Qui a le pouvoir de décider la détention préventive de l'inculpé?

La détention préventive est une mesure qui relève normalement de la compétence du juge d'instruction saisi de l'affaire.

Dans quels cas le juge d'instruction prend-il la mesure de placement en détention préventive?

L'observation de la pratique judiciaire donne à voir que les cas dans lesquels le juge d'instruction décide de placer un inculpé en détention préventive sont généralement les suivants:

- éviter le renouvellement de l'infraction surtout s'il s'agit d'un crime;

- assurer la bonne marche de l'instruction en maintenant l'inculpé à la disposition du juge d'instruction;

- préserver l'intégrité des preuves en évitant que l'inculpé, laissé en liberté, ne les fasse disparaître;

- éviter que l'inculpé laissé en liberté ne fasse pression sur les témoins ou ne menace la victime.

Où la mesure de détention préventive s'exécute-t-elle?

Lorsqu'elle est décidée, l'inculpé qui en est l'objet est détenu dans un quartier spécial d'une maison d'arrêt selon un régime différent de celui des condamnés.

Quelle est la durée de la détention préventive?

La durée de la détention préventive varie.
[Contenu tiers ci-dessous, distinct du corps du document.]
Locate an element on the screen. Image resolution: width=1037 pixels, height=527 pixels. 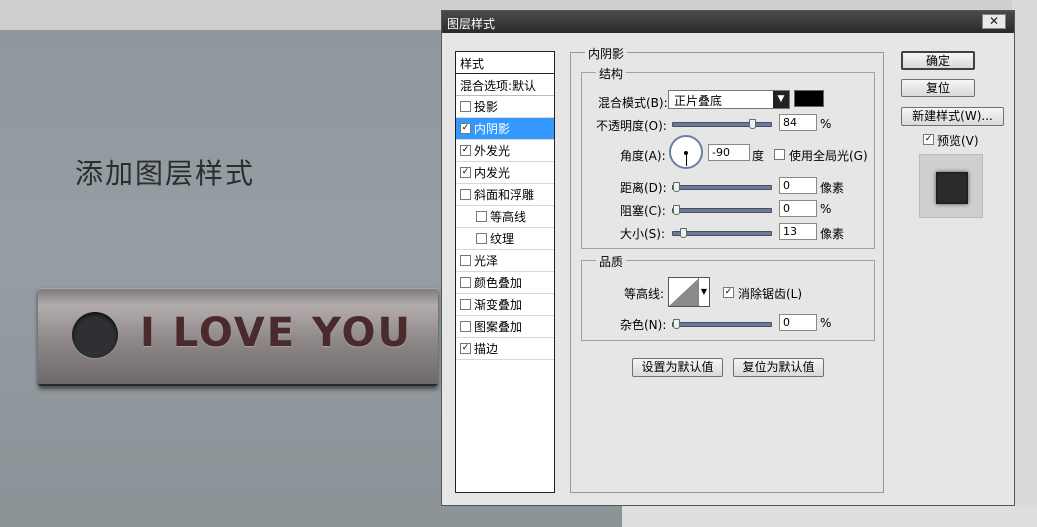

Elle est de:

- cinq jours maximum si l'infraction reprochée à l'inculpé est un délit puni d'une peine d'emprisonnement maximale inférieure à 6 mois et si l'inculpé n'a pas déjà été condamné soit pour crime, soit pour délit de droit commun à une peine d'emprisonnement de plus de 3 mois sans sursis;

- 6 mois maximum dans les autres cas de délits;

- 18 mois maximum si l'infraction qui lui est reprochée est un crime.

Passé ces délais, le juge d'instruction doit ordonner la mise en liberté provisoire de l'inculpé sinon celui-ci sera en état de détention arbitraire engageant la responsabilité de ceux qui l'y maintiennent.
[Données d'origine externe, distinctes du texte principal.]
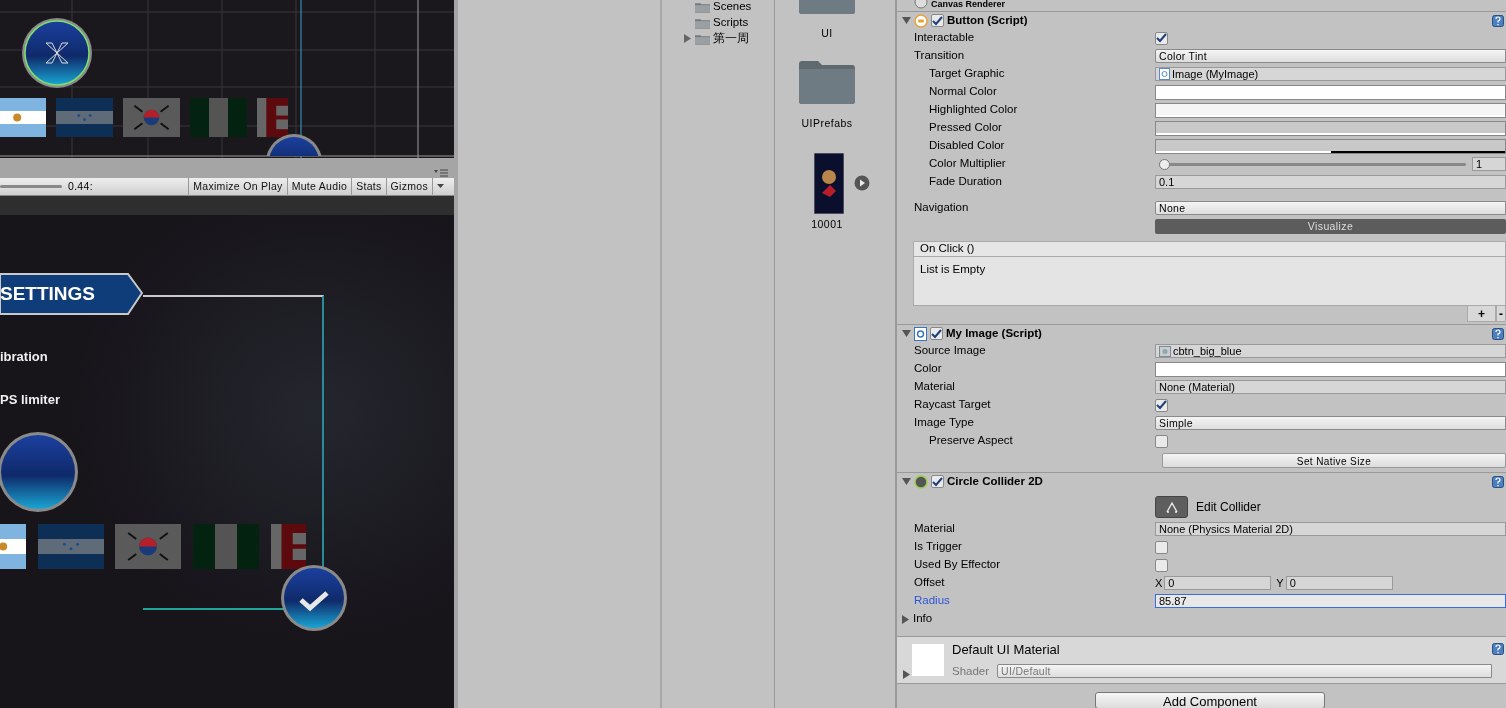 The width and height of the screenshot is (1506, 708). What do you see at coordinates (441, 173) in the screenshot?
I see `menu-icon` at bounding box center [441, 173].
La Chambre d'accusation peut être saisie soit par l'inculpé ou son conseil, soit par le ministère public aux fins de la mise en liberté d'office de l'inculpé.

Y a-t-il des cas où les délais ci-dessus indiqués sont différents?
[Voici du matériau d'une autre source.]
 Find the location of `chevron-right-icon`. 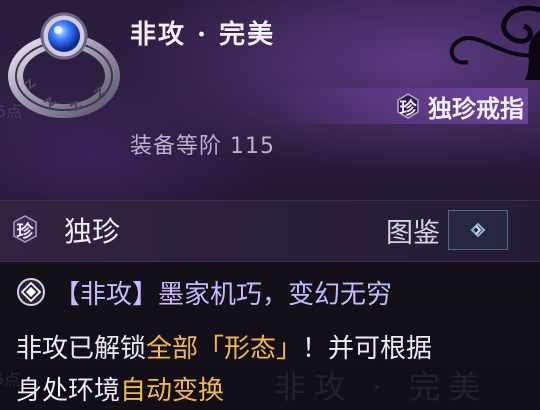

chevron-right-icon is located at coordinates (478, 230).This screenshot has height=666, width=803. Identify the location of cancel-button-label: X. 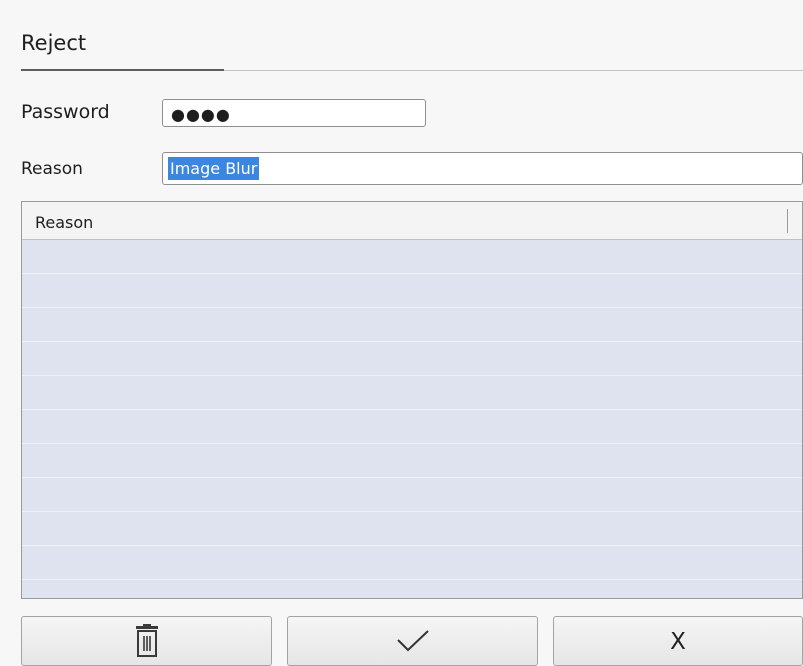
(678, 642).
Dans certains cas, la durée de détention préventive décidée par le juge d'instruction est de 4 mois renouvelable. C'est le cas lorsque l'infraction reprochée à l'inculpé est l'une des suivantes : crime de sang, vols aggravés (à mains armées, en réunion, dans une maison habitée ...), trafics de stupéfiants, attentat aux mÅ"urs, évasion, détournements de deniers publics, atteintes aux biens dont la valeur est supérieure ou égale à 25.000.000 de francs CFA.

Que fait-on à l'expiration de ce délai de 4 mois?

Si la détention de l'inculpé apparaît encore nécessaire, le juge d'instruction peut la prolonger d'une nouvelle durée de 4 mois et ce, jusqu'à la clôture de l'instruction dont il a été chargé. Il a pour cela l'obligation de rendre une ordonnance spécialement motivée après avoir reçu les réquisitions également motivées du Procureur de la République.

Si la prolongation de la détention de l'inculpé n'a pas été faite, le juge d'instruction doit le mettre en liberté. S'il ne le fait pas, comme dans les cas décrits au point 5, il revient à l'inculpé ou à son conseil ou encore au ministère public de saisir la Chambre d'accusation aux fins de la mise en liberté d'office de l'inculpé.

Peut-on s'y opposer?

Le Procureur général près la Cour d'appel peut, sur réquisitions spécialement motivées, s'opposer à la mise en liberté provisoire de l'inculpé pour des nécessités impérieuses d'enquête. Si la Chambre d'accusation le suit et décide de maintenir l'inculpé en détention, cette détention ne peut faire l'objet d'une prolongation au delà de 4 mois à compter de l'expiration des délais indiqués aux points 5 et 7.